Aan de zijde van de Zandkreek is als aan de aanvaring toerekenbare schade aan te merken: cascoschade € 28.614,50, bedrijfsschade € 11.614,89 en schade als bedoeld in artikel 6:96 lid 2 BW € 6.000,00, in totaal € 46.229,39. Over deze schadeposten is de wettelijke rente verschuldigd zoals gevorderd.
5.17.
Gelet op de schuldverdeling is van deze schadeposten telkens 30% toewijsbaar ten last van [appellant 1] :
*30% van € 28.614,50 = € 8,584,35,
te vermeerderen met de wettelijke rente bedoeld in artikel 6:119 BW te berekenen vanaf de datum van de aanvaring, 4 maart 2015;
*30% van € 11.614,89 = € 3.484,47,
te vermeerderen met de wettelijke rente bedoeld in artikel 6:119 BW te berekenen vanaf 1 april 2015;
*30% van € 6.000,00 = € 1.800,00,
te vermeerderen met de wettelijke rente bedoeld in artikel 6:119 BW te berekenen vanaf de datum van het nemen van de conclusie van eis in reconventie, 14 juli 2017.
slotsom; proceskosten
5.18.
De grieven behoeven voor het overige geen bespreking. Partijen hebben geen specifieke feiten te bewijzen aangeboden die, indien bewezen, tot een andere beoordeling zouden kunnen leiden.
5.19.
Partijen hebben ieder nog steeds te gelden als gedeeltelijk in het ongelijk gesteld, zowel in eerste aanleg (conventie en reconventie) als in hoger beroep.
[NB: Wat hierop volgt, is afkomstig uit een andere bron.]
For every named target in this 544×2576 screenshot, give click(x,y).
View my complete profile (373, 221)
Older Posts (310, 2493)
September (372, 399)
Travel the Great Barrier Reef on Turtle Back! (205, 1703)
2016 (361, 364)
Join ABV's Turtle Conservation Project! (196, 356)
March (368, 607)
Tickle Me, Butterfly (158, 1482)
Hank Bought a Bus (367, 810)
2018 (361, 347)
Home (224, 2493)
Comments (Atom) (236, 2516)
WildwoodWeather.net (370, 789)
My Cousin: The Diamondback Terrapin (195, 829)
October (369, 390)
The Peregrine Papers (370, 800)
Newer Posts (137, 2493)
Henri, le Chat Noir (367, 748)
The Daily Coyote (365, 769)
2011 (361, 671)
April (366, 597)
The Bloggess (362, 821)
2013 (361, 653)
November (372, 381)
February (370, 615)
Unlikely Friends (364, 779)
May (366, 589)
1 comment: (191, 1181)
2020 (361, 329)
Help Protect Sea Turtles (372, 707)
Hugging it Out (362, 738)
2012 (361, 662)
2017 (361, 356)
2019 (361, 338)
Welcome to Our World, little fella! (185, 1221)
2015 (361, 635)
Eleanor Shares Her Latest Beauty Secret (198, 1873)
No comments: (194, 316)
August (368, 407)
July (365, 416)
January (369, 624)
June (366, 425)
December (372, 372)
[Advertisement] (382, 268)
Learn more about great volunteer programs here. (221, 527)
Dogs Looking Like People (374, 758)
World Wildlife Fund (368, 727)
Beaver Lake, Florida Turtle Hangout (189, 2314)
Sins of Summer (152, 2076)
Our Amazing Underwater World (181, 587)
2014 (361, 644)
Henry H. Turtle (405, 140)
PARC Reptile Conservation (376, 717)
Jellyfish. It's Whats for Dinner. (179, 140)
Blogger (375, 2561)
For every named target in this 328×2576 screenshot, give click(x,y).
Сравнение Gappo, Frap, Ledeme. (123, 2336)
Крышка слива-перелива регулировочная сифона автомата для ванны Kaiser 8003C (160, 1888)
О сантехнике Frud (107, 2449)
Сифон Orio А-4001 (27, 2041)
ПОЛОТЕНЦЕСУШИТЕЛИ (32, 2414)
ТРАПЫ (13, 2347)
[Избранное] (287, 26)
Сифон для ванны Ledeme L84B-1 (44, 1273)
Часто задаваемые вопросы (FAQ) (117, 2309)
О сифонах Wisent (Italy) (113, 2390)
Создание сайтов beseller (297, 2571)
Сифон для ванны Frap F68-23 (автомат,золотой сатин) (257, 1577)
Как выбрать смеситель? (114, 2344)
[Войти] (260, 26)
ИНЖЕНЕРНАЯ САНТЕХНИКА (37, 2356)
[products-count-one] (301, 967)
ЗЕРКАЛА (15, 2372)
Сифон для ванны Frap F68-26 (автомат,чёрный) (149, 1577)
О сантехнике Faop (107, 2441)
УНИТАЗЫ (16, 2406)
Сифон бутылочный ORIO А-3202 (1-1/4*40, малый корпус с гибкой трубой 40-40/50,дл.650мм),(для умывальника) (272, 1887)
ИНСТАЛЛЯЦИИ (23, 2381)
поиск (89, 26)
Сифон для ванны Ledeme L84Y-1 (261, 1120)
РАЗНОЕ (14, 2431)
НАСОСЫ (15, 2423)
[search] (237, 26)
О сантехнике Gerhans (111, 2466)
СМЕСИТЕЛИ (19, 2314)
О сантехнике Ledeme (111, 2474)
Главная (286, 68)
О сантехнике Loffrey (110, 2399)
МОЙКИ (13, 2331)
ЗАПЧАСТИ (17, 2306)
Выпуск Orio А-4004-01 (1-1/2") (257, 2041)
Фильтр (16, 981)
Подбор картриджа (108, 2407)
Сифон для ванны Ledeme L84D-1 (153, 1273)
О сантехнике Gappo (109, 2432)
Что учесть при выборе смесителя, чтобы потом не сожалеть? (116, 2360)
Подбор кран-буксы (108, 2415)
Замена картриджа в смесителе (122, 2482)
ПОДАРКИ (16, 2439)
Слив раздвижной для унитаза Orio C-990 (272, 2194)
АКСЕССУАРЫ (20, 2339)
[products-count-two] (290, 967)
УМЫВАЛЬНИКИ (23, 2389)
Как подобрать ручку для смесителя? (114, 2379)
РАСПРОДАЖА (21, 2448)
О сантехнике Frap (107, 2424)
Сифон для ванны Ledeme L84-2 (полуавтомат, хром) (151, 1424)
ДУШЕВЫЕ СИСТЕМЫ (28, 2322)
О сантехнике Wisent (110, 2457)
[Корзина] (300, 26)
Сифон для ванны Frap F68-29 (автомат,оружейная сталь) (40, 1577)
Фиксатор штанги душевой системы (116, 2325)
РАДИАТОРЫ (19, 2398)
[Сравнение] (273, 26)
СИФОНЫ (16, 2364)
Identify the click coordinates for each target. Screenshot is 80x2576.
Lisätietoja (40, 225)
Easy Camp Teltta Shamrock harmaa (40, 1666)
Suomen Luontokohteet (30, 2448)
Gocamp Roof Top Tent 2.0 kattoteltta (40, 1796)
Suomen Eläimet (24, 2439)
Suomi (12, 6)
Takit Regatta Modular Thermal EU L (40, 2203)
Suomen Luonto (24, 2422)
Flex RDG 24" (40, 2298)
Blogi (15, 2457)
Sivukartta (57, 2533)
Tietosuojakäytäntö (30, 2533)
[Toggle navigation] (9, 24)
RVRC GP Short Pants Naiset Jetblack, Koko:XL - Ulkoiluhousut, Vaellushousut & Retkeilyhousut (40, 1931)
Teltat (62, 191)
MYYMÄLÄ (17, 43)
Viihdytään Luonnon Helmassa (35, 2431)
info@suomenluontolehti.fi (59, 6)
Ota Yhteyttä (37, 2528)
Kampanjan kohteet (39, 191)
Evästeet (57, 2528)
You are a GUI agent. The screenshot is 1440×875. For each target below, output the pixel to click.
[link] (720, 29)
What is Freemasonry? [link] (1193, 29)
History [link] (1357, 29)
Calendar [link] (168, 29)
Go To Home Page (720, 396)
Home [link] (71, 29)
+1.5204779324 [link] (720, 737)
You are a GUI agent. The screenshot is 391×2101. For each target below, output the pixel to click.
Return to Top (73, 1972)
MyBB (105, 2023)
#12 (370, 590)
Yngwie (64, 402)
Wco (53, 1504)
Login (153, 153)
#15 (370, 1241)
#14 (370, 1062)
Het hof zal daarom de compensatie van de proceskosten uit de eerste aanleg in stand laten, en ook de proceskosten van het hoger beroep compenseren aldus, dat iedere partij haar eigen kosten draagt.

6.Beslissing

Het hof:
- vernietigt het eindvonnis, behoudens de daarin uitgesproken compensatie van de proceskosten;
- veroordeelt Zandkreek BV om te voldoen
aan [appellant 1]:
* € 49.881,16, te vermeerderen met de wettelijke rente als bedoeld in artikel 6:119 BW vanaf4 maart 2015;
* € 2.517,76, te vermeerderen met de wettelijke rente als bedoeld in artikel 6:119 BW vanaf 3 maart 2017;
en
aan Helvetia:
* € 188.070,30, te vermeerderen met de wettelijke rente als bedoeld in artikel 6:119 BW vanaf 4 maart 2015;
* € 11.439,12, te vermeerderen met de wettelijke rente als bedoeld in artikel 6:119 BW vanaf de desbetreffende factuurdata;
- veroordeelt [appellant 1] om te voldoen aan Zandkreek BV:
* € 8,584,35, te vermeerderen met de wettelijke rente als bedoeld in artikel 6:119 BW vanaf 4 maart 2015;
* € 3.484,47, te vermeerderen met de wettelijke rente als bedoeld in artikel 6:119 BW vanaf 1 april 2015;
* € 1.800,00, te vermeerderen met de wettelijke rente bedoeld in artikel 6:119 BW vanaf 14 juli 2017;
- verklaart dit arrest tot zover uitvoerbaar bij voorraad;
- compenseert de proceskosten van het hoger beroep aldus, dat iedere partij haar eigen kosten draagt;
- wijst het meer of anders gevorderde af.
Dit arrest is gewezen door mrs. J.W. Frieling, M.C.M. van Dijk en R.J. van Galen, en ondertekend en uitgesproken ter openbare terechtzitting van 24 januari 2023 door mr. J.E.H.M Pinckaers, rolraadsheer, in aanwezigheid van de griffier.